• Problem statement
Transcribe every record below word for word.

• Task input
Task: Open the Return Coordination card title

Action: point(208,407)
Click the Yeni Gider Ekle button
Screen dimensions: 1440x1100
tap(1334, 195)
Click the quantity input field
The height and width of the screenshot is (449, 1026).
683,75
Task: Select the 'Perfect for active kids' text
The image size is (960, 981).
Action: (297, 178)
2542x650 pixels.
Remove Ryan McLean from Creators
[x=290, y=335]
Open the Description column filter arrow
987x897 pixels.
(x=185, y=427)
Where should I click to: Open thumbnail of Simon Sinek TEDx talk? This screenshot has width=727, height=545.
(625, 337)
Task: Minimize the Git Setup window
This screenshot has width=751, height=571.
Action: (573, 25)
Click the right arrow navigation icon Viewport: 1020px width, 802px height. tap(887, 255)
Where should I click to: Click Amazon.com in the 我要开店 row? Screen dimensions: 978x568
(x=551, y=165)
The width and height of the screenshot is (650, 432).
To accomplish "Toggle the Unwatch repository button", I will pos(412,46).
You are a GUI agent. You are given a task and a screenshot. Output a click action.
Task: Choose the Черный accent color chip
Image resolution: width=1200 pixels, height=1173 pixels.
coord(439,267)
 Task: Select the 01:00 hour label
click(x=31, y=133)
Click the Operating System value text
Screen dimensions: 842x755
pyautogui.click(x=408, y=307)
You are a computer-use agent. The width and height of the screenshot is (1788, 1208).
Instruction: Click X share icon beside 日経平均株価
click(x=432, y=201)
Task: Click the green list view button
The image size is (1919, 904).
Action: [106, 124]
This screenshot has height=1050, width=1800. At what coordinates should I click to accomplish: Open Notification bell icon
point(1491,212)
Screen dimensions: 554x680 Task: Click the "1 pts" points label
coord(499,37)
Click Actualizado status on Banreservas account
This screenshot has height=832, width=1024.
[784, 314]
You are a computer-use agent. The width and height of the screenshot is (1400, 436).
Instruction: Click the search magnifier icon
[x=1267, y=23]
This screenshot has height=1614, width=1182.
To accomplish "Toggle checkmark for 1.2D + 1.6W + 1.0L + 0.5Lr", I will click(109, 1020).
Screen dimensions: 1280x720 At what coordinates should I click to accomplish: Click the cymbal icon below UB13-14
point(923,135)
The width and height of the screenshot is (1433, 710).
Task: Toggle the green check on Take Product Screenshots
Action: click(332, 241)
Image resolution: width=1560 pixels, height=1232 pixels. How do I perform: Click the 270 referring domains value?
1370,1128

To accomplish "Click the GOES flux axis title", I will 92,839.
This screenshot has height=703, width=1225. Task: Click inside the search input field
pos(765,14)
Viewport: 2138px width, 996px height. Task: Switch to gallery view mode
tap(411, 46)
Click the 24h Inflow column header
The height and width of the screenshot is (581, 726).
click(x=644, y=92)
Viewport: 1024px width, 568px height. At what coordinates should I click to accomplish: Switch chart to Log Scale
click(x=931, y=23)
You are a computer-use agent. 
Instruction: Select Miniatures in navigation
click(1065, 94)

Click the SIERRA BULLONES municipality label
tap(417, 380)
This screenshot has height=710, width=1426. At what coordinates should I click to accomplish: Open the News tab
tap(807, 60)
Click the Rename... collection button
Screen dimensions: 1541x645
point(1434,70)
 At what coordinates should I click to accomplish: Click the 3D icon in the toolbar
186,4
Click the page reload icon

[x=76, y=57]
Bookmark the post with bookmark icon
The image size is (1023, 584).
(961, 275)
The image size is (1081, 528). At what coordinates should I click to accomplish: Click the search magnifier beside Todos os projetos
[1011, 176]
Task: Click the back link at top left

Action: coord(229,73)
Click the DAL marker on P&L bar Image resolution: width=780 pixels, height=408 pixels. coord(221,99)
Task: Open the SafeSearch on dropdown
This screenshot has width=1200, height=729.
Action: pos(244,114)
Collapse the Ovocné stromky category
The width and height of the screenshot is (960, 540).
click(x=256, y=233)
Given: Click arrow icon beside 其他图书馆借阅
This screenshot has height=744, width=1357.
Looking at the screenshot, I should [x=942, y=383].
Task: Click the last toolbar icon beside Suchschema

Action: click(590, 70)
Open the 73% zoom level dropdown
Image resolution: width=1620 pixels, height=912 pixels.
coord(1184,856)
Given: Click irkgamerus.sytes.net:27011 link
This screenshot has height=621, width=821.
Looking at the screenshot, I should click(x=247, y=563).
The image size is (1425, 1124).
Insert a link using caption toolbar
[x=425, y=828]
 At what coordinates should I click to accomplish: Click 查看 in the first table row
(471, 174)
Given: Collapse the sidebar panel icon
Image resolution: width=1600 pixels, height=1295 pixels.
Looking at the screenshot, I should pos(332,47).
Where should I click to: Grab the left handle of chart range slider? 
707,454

• Exercise response
Task: Open the Return Coordination card title

Action: point(208,407)
Click the Yeni Gider Ekle button
Screen dimensions: 1440x1100
tap(1334, 195)
Click the quantity input field
The height and width of the screenshot is (449, 1026).
683,75
Task: Select the 'Perfect for active kids' text
The image size is (960, 981).
Action: (297, 178)
2542x650 pixels.
Remove Ryan McLean from Creators
[x=290, y=335]
Open the Description column filter arrow
987x897 pixels.
(x=185, y=427)
Where should I click to: Open thumbnail of Simon Sinek TEDx talk? This screenshot has width=727, height=545.
(625, 337)
Task: Minimize the Git Setup window
This screenshot has width=751, height=571.
Action: (573, 25)
Click the right arrow navigation icon Viewport: 1020px width, 802px height. tap(887, 255)
Where should I click to: Click Amazon.com in the 我要开店 row? Screen dimensions: 978x568
(x=551, y=165)
The width and height of the screenshot is (650, 432).
To accomplish "Toggle the Unwatch repository button", I will pos(412,46).
You are a GUI agent. You are given a task and a screenshot. Output a click action.
Task: Choose the Черный accent color chip
Image resolution: width=1200 pixels, height=1173 pixels.
coord(439,267)
 Task: Select the 01:00 hour label
click(x=31, y=133)
Click the Operating System value text
Screen dimensions: 842x755
pyautogui.click(x=408, y=307)
You are a computer-use agent. The width and height of the screenshot is (1788, 1208).
Instruction: Click X share icon beside 日経平均株価
click(x=432, y=201)
Task: Click the green list view button
The image size is (1919, 904).
Action: [106, 124]
This screenshot has height=1050, width=1800. At what coordinates should I click to accomplish: Open Notification bell icon
point(1491,212)
Screen dimensions: 554x680 Task: Click the "1 pts" points label
coord(499,37)
Click Actualizado status on Banreservas account
This screenshot has height=832, width=1024.
[784, 314]
You are a computer-use agent. The width and height of the screenshot is (1400, 436).
Instruction: Click the search magnifier icon
[x=1267, y=23]
This screenshot has height=1614, width=1182.
To accomplish "Toggle checkmark for 1.2D + 1.6W + 1.0L + 0.5Lr", I will click(109, 1020).
Screen dimensions: 1280x720 At what coordinates should I click to accomplish: Click the cymbal icon below UB13-14
point(923,135)
The width and height of the screenshot is (1433, 710).
Task: Toggle the green check on Take Product Screenshots
Action: click(332, 241)
Image resolution: width=1560 pixels, height=1232 pixels. How do I perform: Click the 270 referring domains value?
1370,1128

To accomplish "Click the GOES flux axis title", I will 92,839.
This screenshot has height=703, width=1225. Task: Click inside the search input field
pos(765,14)
Viewport: 2138px width, 996px height. Task: Switch to gallery view mode
tap(411, 46)
Click the 24h Inflow column header
The height and width of the screenshot is (581, 726).
click(x=644, y=92)
Viewport: 1024px width, 568px height. At what coordinates should I click to accomplish: Switch chart to Log Scale
click(x=931, y=23)
You are a computer-use agent. 
Instruction: Select Miniatures in navigation
click(1065, 94)

Click the SIERRA BULLONES municipality label
tap(417, 380)
This screenshot has height=710, width=1426. At what coordinates should I click to accomplish: Open the News tab
tap(807, 60)
Click the Rename... collection button
Screen dimensions: 1541x645
point(1434,70)
 At what coordinates should I click to accomplish: Click the 3D icon in the toolbar
186,4
Click the page reload icon

[x=76, y=57]
Bookmark the post with bookmark icon
The image size is (1023, 584).
(961, 275)
The image size is (1081, 528). At what coordinates should I click to accomplish: Click the search magnifier beside Todos os projetos
[1011, 176]
Task: Click the back link at top left

Action: coord(229,73)
Click the DAL marker on P&L bar Image resolution: width=780 pixels, height=408 pixels. coord(221,99)
Task: Open the SafeSearch on dropdown
This screenshot has width=1200, height=729.
Action: pos(244,114)
Collapse the Ovocné stromky category
The width and height of the screenshot is (960, 540).
click(x=256, y=233)
Given: Click arrow icon beside 其他图书馆借阅
This screenshot has height=744, width=1357.
Looking at the screenshot, I should [x=942, y=383].
Task: Click the last toolbar icon beside Suchschema

Action: click(590, 70)
Open the 73% zoom level dropdown
Image resolution: width=1620 pixels, height=912 pixels.
coord(1184,856)
Given: Click irkgamerus.sytes.net:27011 link
This screenshot has height=621, width=821.
Looking at the screenshot, I should click(x=247, y=563).
The image size is (1425, 1124).
Insert a link using caption toolbar
[x=425, y=828]
 At what coordinates should I click to accomplish: Click 查看 in the first table row
(471, 174)
Given: Collapse the sidebar panel icon
Image resolution: width=1600 pixels, height=1295 pixels.
Looking at the screenshot, I should pos(332,47).
Where should I click to: Grab the left handle of chart range slider? 
707,454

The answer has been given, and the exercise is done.